Biochemical analysis of a human epithelial surface antigen: differential cell expression and processing.

Epithelial surface antigen (ESA) is a glycoprotein with a distribution in vivo that is largely confined to human epithelial cells. Previous studies using a mouse monoclonal antibody (MH99) detecting ESA had shown that the antigen immunoprecipitated from most epithelial cancer cell lines has two chains (38,000 and 32,000 Da) when separated under reducing conditions and only one (38,000 Da) under nonreducing conditions. We now show that the 38-kDa band observed under nonreducing conditions consists of two species, one a 38-kDa single chain protein and the other a disulfide-linked dimer consisting of the 32-kDa chain bonded to a previously unrecognized 6-kDa chain. Pulse-chase studies have shown that ESA is synthesized as a 34-kDa protein which is glycosylated to a 38-kDa glycoprotein containing both high mannose and complex carbohydrate chains. With longer chase periods, a 32-kDa species also appears.

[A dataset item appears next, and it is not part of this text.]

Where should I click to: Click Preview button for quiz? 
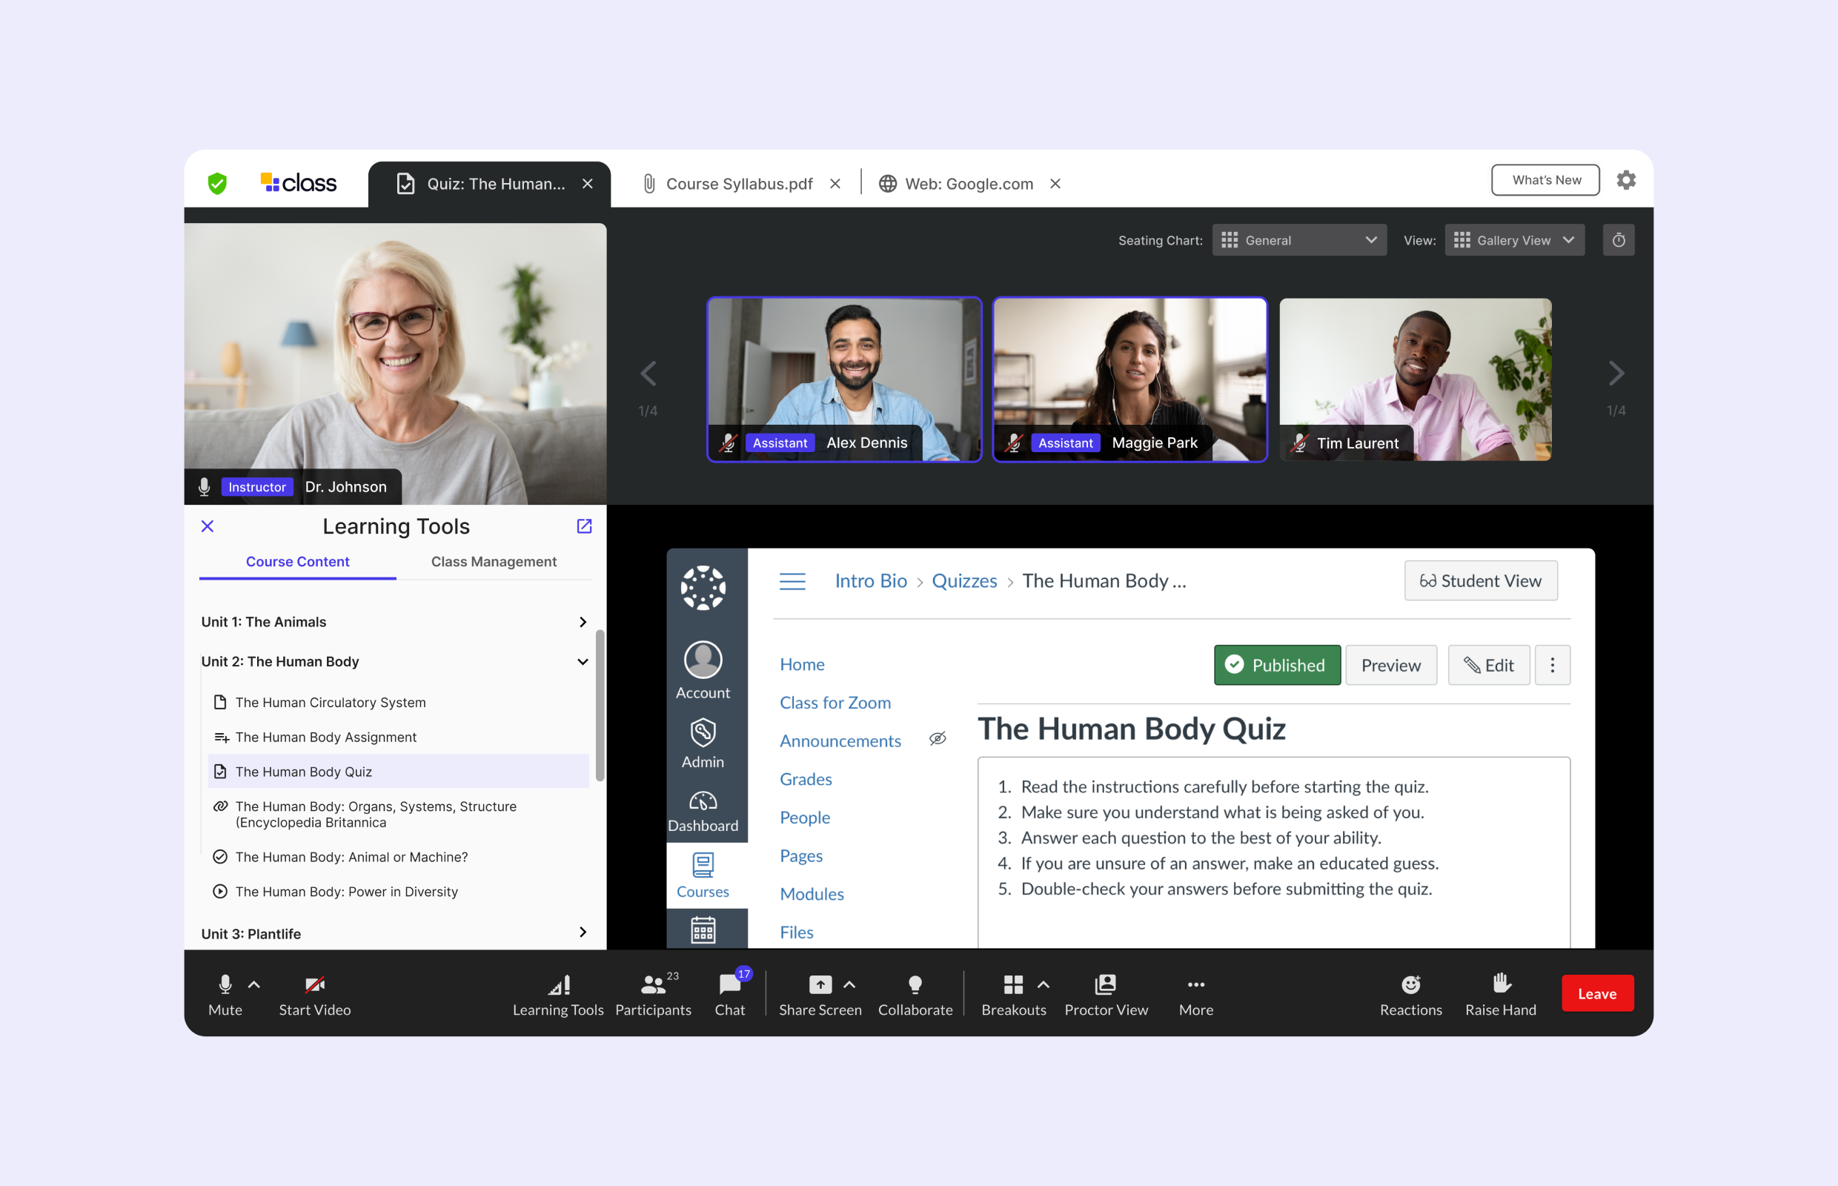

Peptide mapping, together with the pulse-chase data, suggests that the 32- and 6-kDa species are formed from the 38-kDa protein, probably by limited proteolysis. Epithelial cell lines differ in their ratios of 38/32-kDa species, some cell lines having only the 38-kDa form. Incubation of radiolabeled extracts of cells having only the 38-kDa protein with unlabeled extracts of the other cell types resulted in progressive conversion of the 38-kDa species to the 32- and 6-kDa forms. Only cell lines expressing both forms of ESA are able to carry out this cleavage of the 38-kDa protein. This is a novel mechanism for generating cell-type related differences in cell surface glycoprotein expression. Finally, sequential immunoprecipitation experiments showed that the antigen detected by Ab MH99 is closely related or identical to that detected by Ab 17-1A, a previously described colon cancer antigen.